A white supremacist featured in a Nov. 25 New York Times article has been fired from his job following widespread outrage against the newspaper. Critics objected to the casual tone of the piece, which presented its subject, Tony Hovater, a 29-year-old man from Ohio, as a regular guy—what the article called “the Nazi sympathizer next door.”

The profile begins:

Tony and Maria Hovater were married this fall. They registered at Target. On their list was a muffin pan, a four-drawer dresser and a pineapple slicer.

Ms. Hovater, 25, was worried about Antifa bashing up the ceremony. Weddings are hard enough to plan for when your fiancé is not an avowed white nationalist.

But Mr. Hovater, in the days leading up to the wedding, was somewhat less anxious. There are times when it can feel toxic to openly identify as a far-right extremist in the Ohio of 2017. But not always. He said the election of President Trump helped open a space for people like him, demonstrating that it is not the end of the world to be attacked as the bigot he surely is: “You can just say, ‘Yeah, so?’ And move on.”

Critics accused the paper of normalizing Hovater’s views by referring to him as “polite and low-key at a time the old boundaries of accepted political activity can seem alarmingly in flux,” and a man whose “Midwestern manners would please anyone’s mother.”

Vox continues:

The problem with the Times story isn’t that it’s about a modern-day Nazi. It’s that it doesn’t offer any insight into modern-day Nazis. Readers are, presumably, supposed to respond with shock upon learning that Nazis also bake muffins, own pets, watch sitcoms.
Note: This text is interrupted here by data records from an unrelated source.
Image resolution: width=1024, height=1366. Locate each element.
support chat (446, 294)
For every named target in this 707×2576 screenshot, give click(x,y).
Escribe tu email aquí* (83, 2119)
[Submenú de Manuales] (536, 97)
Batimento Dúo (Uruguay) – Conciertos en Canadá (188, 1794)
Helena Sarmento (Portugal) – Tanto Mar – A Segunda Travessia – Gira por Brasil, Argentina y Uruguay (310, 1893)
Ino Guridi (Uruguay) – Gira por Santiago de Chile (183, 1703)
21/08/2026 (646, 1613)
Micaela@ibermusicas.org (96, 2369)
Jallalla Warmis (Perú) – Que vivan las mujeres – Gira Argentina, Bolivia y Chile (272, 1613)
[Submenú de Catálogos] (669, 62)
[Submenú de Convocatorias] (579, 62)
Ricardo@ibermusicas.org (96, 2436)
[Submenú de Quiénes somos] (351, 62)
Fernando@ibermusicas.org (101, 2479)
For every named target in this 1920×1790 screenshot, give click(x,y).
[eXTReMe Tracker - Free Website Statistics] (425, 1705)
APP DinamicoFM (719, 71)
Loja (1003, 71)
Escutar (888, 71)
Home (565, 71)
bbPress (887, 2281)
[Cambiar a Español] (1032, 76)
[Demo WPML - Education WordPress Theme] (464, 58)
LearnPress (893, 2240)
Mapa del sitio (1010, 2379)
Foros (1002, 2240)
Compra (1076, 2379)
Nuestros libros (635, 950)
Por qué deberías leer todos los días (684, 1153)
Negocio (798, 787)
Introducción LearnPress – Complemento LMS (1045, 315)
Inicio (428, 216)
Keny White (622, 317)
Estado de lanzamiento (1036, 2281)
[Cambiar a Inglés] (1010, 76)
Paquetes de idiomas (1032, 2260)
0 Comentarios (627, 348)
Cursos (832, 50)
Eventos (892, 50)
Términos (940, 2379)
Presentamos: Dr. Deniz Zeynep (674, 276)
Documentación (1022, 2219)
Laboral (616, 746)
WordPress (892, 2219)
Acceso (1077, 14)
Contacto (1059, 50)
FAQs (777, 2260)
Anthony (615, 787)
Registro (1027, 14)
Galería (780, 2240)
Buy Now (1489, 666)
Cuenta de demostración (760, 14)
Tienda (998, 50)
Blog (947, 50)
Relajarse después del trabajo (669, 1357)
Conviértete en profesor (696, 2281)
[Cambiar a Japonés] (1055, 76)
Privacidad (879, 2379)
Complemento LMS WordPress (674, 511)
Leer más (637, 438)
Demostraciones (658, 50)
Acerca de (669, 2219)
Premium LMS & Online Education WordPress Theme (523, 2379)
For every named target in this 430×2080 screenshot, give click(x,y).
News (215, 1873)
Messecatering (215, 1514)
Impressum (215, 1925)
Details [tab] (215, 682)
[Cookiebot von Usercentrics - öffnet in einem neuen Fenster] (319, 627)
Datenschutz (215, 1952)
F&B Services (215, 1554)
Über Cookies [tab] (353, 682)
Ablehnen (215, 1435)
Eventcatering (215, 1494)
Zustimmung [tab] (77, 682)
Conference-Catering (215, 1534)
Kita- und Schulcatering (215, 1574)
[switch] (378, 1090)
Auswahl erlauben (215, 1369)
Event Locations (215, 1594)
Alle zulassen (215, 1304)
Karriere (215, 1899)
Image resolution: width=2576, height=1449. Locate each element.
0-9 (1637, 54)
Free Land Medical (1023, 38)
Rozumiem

But this is an old point, and it can be made with starker examples. Adolf Hitler was a vegetarian, a painter, a lover of musicals, a talented mimic. It is childish, this late in human history, to be surprised that evil people are also people.

Richard Fausset, the reporter on the story, published an accompanying reflection that is, in many ways, more interesting than the article itself. In it, he admits that there was “a hole at the heart” of his piece, an absence where there should have been an answer. Fausset wanted to explain how Hovater became a Nazi, to find the origin of his divergence from the American mainstream, but all he found was a normal-seeming Ohioan who happened to be a virulent racist and anti-Semite. “I beat myself up about all of this for a while,” he writes, “until I decided that the unfilled hole would have to serve as both feature and defect.”

On Wednesday, the New York Times reported that Hovater, his wife, Maria, and her brother—who had all worked at 571 Grill and Draft House in a suburb of Dayton—had been fired from their jobs at the restaurant. Though the Times did not name Hovater’s workplace in the original profile, he had identified himself as a welder, and readers were able to track down the family’s employment information online. Some called the restaurant or left “threatening and intimidating” messages online, according to a statement by the restaurant released Wednesday.